Madness, he thought to himself. This is what madness feels like, to want to exist in a moment that isn’t reality. And what a relief it was to know that he couldn’t fall in love with her, was incapable of it, because if this was a fraction of love, he would never be able to let her out of his sight.
She was so beautiful, it made him ache.
“How old are you?” He looked surprised; obviously this wasn’t where he expected her to start. “Twenty-five.” And she’d expected him to be honest. “Yes, but how long have you been twenty-five?” Brigan grinned, saying cheekily, “A while.” A laugh burst out of Cat’s throat. “Is this your way of admitting to me that you’ve read Twilight?”
“Ah,” he murmured, his heated gaze sweeping over her face, and a hum filled her head, her body felt warm and liquid. “That’s my sweet lamb.”
“I’m doomed to walk the earth, alone and immortal, until my beloved finds me and rescues me.”
Her voice was soft, teasing but not mocking: “And how will your beloved rescue you?” “Apparently, she will simply see me,” he said, staring into his glass. “I see you.”
Brigan stilled now as Catalina’s tentative caresses circled the wide base of his left wing where it joined his taut back muscles and traveled up over the broad arc of it, gently, seductively, exploring the enormous wind-roughened curve all the way down to the erotic, sensitive, feather-soft tip. He gasped, electrified, his entire body gone rigid. She pulled back to take in his expression, her wonder immediately crashing into remorse. “I’m sorry! I should have asked. I just didn’t know if they were real.”

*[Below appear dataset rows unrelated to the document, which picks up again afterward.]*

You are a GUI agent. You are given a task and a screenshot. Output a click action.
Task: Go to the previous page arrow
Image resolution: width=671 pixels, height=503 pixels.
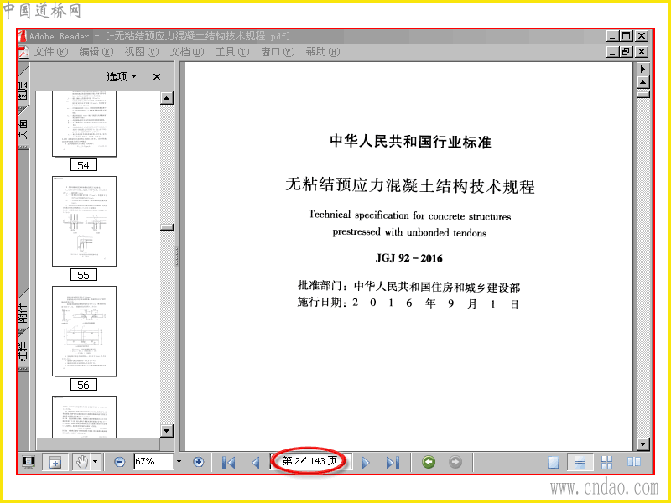click(x=256, y=463)
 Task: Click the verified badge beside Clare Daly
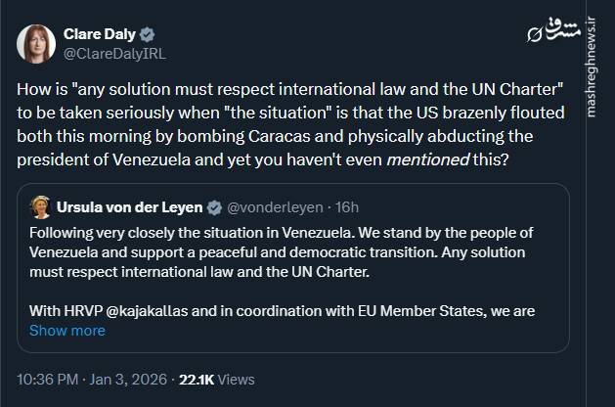point(149,34)
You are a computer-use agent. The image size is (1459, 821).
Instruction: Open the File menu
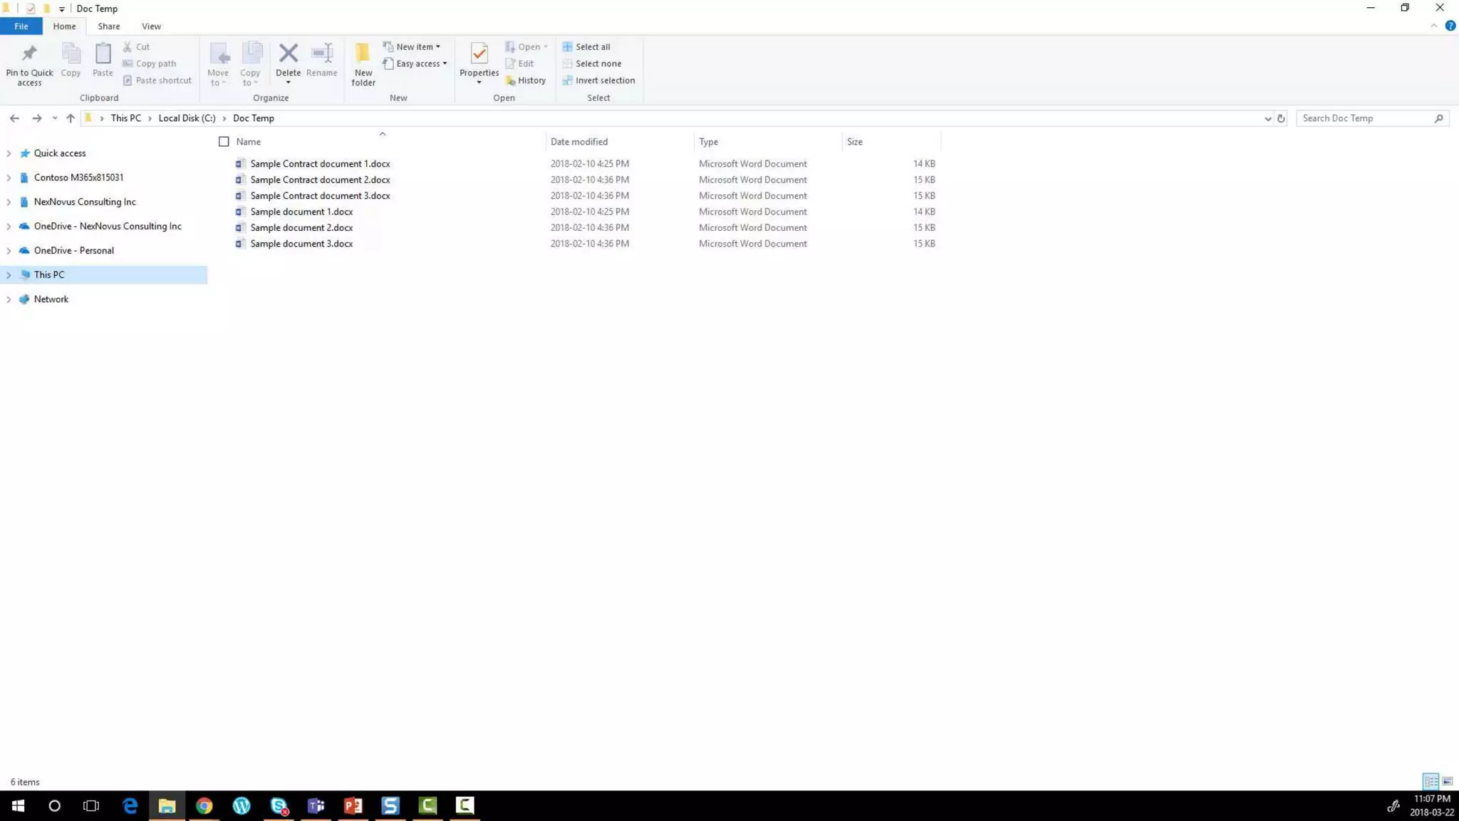(21, 26)
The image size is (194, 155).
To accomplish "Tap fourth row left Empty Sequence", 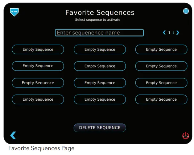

Thunderstruck, mute, he stared down at her and simply nodded, for all around him the world began to melt into color and vibration and sound; her face, which had been beautiful to him from the moment he saw her, was now something else altogether, still beautiful but now irresistible; dear to him in a way that held her tenderly at the very center of each cell in his body. His life, his love, his soul stood before him.
“If I’d given you another, what was your final question going to be?” he asked her, his voice hoarse with emotion. Catalina looked up at him, her eyes adoring and concerned. “I was going to ask you whether you could fly.” He could; he could fly and glide and soar and dive, but right in that moment, with his soul and heart returned to him, with Catalina standing before him and their future spreading out ahead like a vibrant, luxurious tapestry, Brigan could only fall to his knees.